Q1. Does TaxBuddy help in comparing old and new tax regimes before filing?

Yes, TaxBuddy provides a clear comparison of the old and new tax regimes based on your income, deductions, and exemptions. It shows potential tax liabilities under both regimes, helping you choose the most beneficial option before filing your ITR. This feature ensures a data-driven decision without confusion or manual calculations.


Q2. Can salaried individuals benefit more from the old regime?

Salaried individuals with multiple deductions, such as Section 80C investments, HRA, and medical expenses, may find the old tax regime more advantageous. TaxBuddy analyses your financial data and highlights whether the old regime offers higher tax savings compared to the new simplified regime.


Q3. Is the new tax regime suitable for business owners?

The new regime can be beneficial for business owners who do not claim many exemptions or deductions, as it offers lower tax rates across slabs but removes most deductions. TaxBuddy helps business owners evaluate their specific income and deductions to determine if the new regime is optimal.


Q4. How does TaxBuddy simplify ITR filing under both regimes?

TaxBuddy streamlines ITR filing with an AI-driven interface, automatically importing Form 16, TDS details, and other income data. It guides users step by step, ensuring correct selection of the tax regime, accurate computation of tax, and proper filing with minimal effort.


Q5. What deductions are not allowed under the new tax regime?

Most exemptions and deductions, including Section 80C, 80D, HRA, and standard deduction benefits, are not available under the new regime. TaxBuddy clearly flags these deductions while preparing your ITR, ensuring you do not claim disallowed benefits, which could lead to notices or errors.


Q6. Can I switch regimes every financial year?

Yes, taxpayers can choose the old or new tax regime each financial year. TaxBuddy allows users to simulate tax calculations for both regimes annually, helping them select the regime that provides the maximum benefit for that year.


Q7. How does TaxBuddy ensure error-free filing?

TaxBuddy cross-verifies all income sources, TDS statements, and deduction claims against official records. The platform flags inconsistencies or missing information, minimizing mistakes and ensuring accurate and compliant ITR filing.


Q8. Are there any exemptions available in the new regime?

While most deductions are removed, the new regime still allows some benefits such as NPS contributions by the employer, employer contributions to EPF, and certain allowances. TaxBuddy automatically incorporates these exemptions while preparing your return.


Q9. Does TaxBuddy provide expert-assisted filing for both regimes?

Yes, TaxBuddy offers both self-filing and expert-assisted plans for ITR filing under the old and new tax regimes.

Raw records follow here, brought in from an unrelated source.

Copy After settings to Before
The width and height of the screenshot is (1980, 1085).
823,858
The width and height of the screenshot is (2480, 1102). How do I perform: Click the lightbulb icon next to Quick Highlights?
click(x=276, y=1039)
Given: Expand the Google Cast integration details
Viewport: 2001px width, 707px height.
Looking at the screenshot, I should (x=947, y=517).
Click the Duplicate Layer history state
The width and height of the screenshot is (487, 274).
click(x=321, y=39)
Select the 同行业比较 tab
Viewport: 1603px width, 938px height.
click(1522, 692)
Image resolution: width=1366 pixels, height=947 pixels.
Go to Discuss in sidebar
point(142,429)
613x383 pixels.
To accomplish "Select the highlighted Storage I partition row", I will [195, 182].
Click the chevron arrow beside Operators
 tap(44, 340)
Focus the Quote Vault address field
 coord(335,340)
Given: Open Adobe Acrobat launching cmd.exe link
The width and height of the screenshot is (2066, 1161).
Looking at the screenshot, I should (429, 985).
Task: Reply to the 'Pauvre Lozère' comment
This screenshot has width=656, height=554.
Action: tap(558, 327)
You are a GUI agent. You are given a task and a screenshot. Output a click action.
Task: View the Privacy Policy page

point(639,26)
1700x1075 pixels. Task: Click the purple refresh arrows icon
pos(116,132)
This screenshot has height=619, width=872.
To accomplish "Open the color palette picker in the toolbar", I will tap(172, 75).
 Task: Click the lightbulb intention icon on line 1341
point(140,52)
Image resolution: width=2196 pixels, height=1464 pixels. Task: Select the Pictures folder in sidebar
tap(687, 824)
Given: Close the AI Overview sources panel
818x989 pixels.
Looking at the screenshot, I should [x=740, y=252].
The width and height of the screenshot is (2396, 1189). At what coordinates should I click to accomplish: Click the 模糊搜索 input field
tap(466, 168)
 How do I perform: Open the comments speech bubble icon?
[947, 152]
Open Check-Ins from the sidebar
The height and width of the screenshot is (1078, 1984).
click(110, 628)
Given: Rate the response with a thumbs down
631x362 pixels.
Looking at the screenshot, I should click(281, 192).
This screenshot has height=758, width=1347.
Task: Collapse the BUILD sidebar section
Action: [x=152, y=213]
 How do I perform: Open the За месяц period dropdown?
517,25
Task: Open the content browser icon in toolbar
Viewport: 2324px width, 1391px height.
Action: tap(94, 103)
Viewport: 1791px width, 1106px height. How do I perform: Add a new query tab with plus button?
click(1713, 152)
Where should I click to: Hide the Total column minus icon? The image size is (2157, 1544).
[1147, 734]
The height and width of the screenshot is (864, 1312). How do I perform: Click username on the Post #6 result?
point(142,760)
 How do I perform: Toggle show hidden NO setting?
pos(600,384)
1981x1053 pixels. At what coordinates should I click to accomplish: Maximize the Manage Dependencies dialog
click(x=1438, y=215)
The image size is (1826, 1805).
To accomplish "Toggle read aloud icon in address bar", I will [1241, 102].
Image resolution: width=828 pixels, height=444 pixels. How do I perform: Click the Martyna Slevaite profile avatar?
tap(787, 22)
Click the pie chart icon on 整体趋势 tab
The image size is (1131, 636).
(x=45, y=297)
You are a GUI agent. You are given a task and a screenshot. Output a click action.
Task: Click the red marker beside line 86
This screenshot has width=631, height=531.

Tax experts review your data, verify computations, and ensure correct filing, giving added confidence and compliance assurance.


Q10. How can I calculate my tax liability before choosing a regime?

TaxBuddy provides a built-in tax calculator that uses your income, deductions, and exemptions to compute tax liabilities under both regimes. This feature helps you make an informed decision before filing your return.


Q11. Is online filing with TaxBuddy secure?

Absolutely. TaxBuddy uses encrypted connections, secure data storage, and stringent authentication protocols. Your financial and personal information is protected throughout the filing process, ensuring a safe and confidential experience.


Q12. Can TaxBuddy handle both salaried and business income taxpayers?

Yes, TaxBuddy caters to salaried individuals, freelancers, and business owners. It supports multiple income sources, including salary, business/professional income, capital gains, and rental income, making it suitable for a wide range of taxpayers while providing a seamless and efficient filing experience.